Tidak bisa dipungkiri bahwa rasa takut terus menghantui seiring langkahku yang mulai tergesa keluar dari rumah. Mataku memindai gerbang utama, belum ada tanda-tanda mesin mobil Papa. Aku melangkah lebar, menyusup dari gerbang samping yang menjadi gerbang penyatu antara rumahku dan rumah Satria.

Ya, aku dan Satria bertetangga entah sejak berapa tahun yang lalu. Satria adalah sahabatku sejak kecil. Walaupun waktu kecil, dia adalah sosok yang super menyebalkan. Kata Papa, bibit playboy Satria sudah muncul sejak dini, apalagi pasca-insiden dia berani mencium pipiku dengan seenak udelnya di taman kompleks.

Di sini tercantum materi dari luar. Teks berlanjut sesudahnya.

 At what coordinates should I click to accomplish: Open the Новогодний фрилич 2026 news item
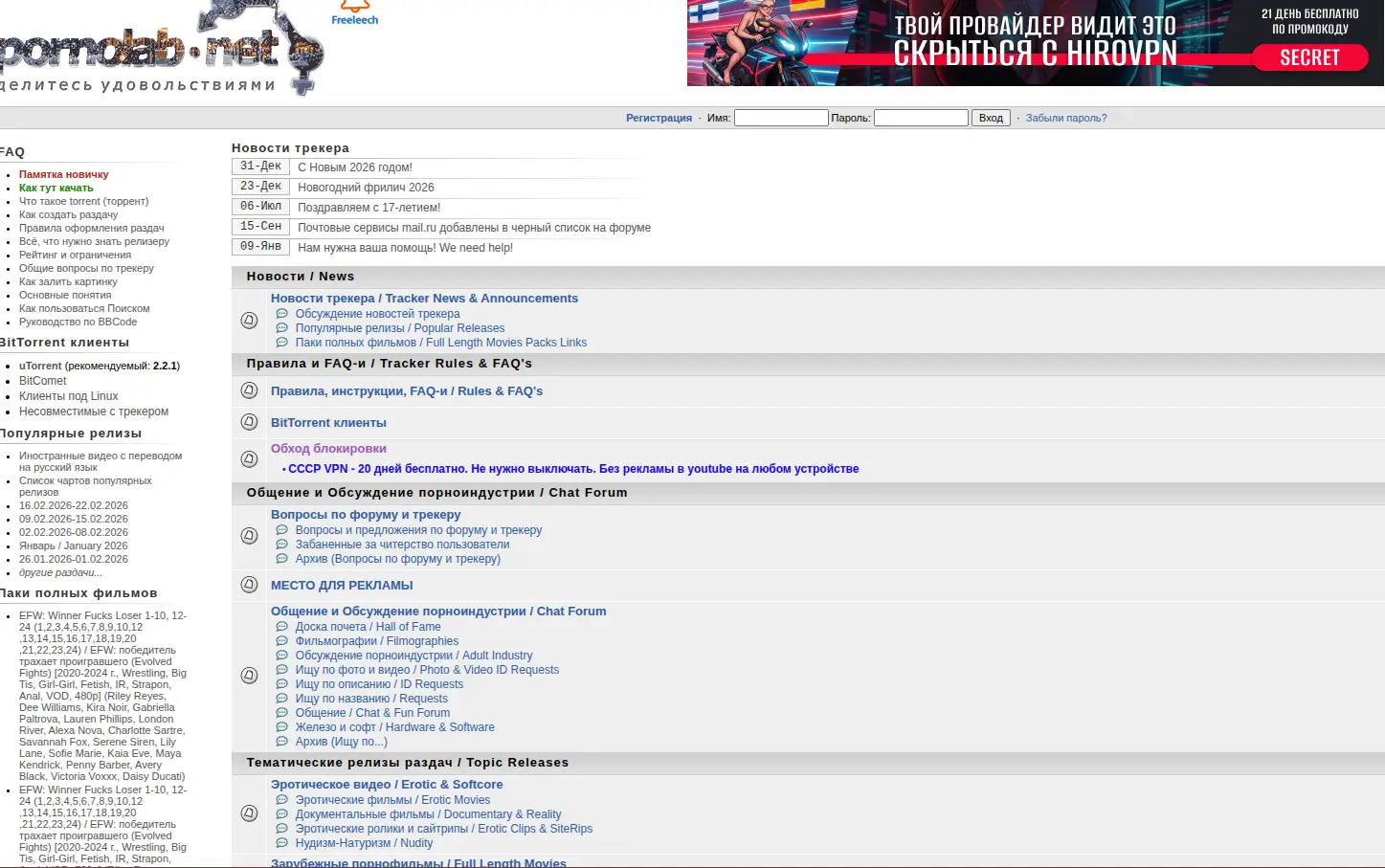[366, 188]
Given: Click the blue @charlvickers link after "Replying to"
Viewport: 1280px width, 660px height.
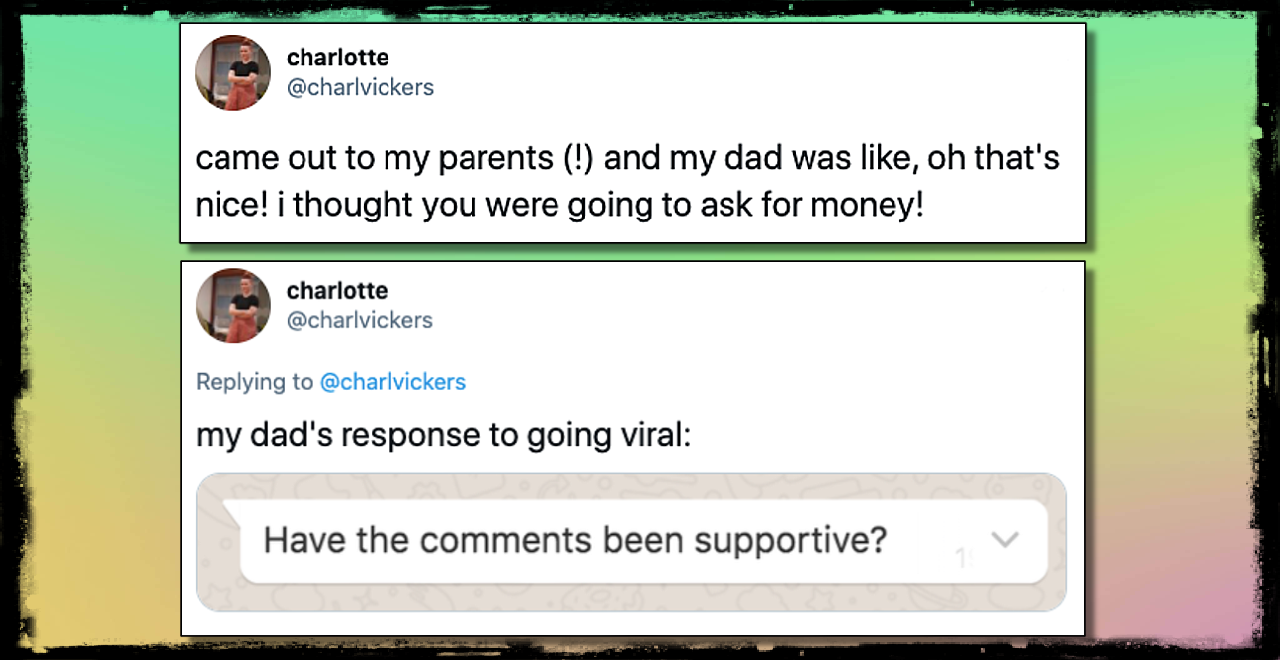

Setiap kali aku ceritakan bagaimana kesalnya aku waktu dicium olehnya, Satria cuma tertawa ngakak sambil bilang, itu tandanya gue sayang sama lo, ElHalah! Calon playboy sedang membual.

“Sat?”

Aku memanggilnya. Satria sudah memakai helm dan sedang menyalakan mesin motornya.

“Katanya nunggu di depan?” Dia tidak jadi menyalakan mesin motornya. Langkahku terus terayun hingga sampai berdiri di sebelahnya.

“Lebih aman kalau ke sini,” cengirku. Salah satu upaya untuk menenangkan hatiku yang dilumuri rasa takut. Takut Papa marah sudah jelas sekali.

“Lo nekat juga, ya?” Satria menatapku tidak percaya, lalu tergelak pelan. Aku mencibir, hal tersebut justru malah membuat benakku membayangkan ekspresi marah Papa. Hulk saja kalah seramnya.

“Lo yakin?” tanya Satria, aku mengangguk. Kedua tangannya aktif memakaikan helm ke kepalaku, mengaitkan tali helmnya, dan merapikan poni-poni rambutku yang menutupi dahi hingga ke mata.

Tidak apa-apa jika tidak punya pacar, asal punya sahabat yang perannya sewaktu-waktu bisa beralih fungsi menjadi pacar. Satria adalah sosok yang penyayang, perhatian, humoris, walaupun terkadang selera humornya meleset dan receh sekali tapi itulah yang membuatku nyaman menjadi sahabat dia. Bahayanya, cowok yang punya mulut sejenis Satria itu bisa jadi crocodile kelas kakap.

“Yuk, naik!” Dia mengulurkan tangannya. Sebagai penahan tanganku yang selalu kesulitan naik ke motornya yang tinggi. Maklum tinggi badanku hanya 157cm.

Sewaktu motor Satria keluar dari gerbang rumah, doaku hanya satu. Semoga tidak bertemu dengan mobil Papa di jalan.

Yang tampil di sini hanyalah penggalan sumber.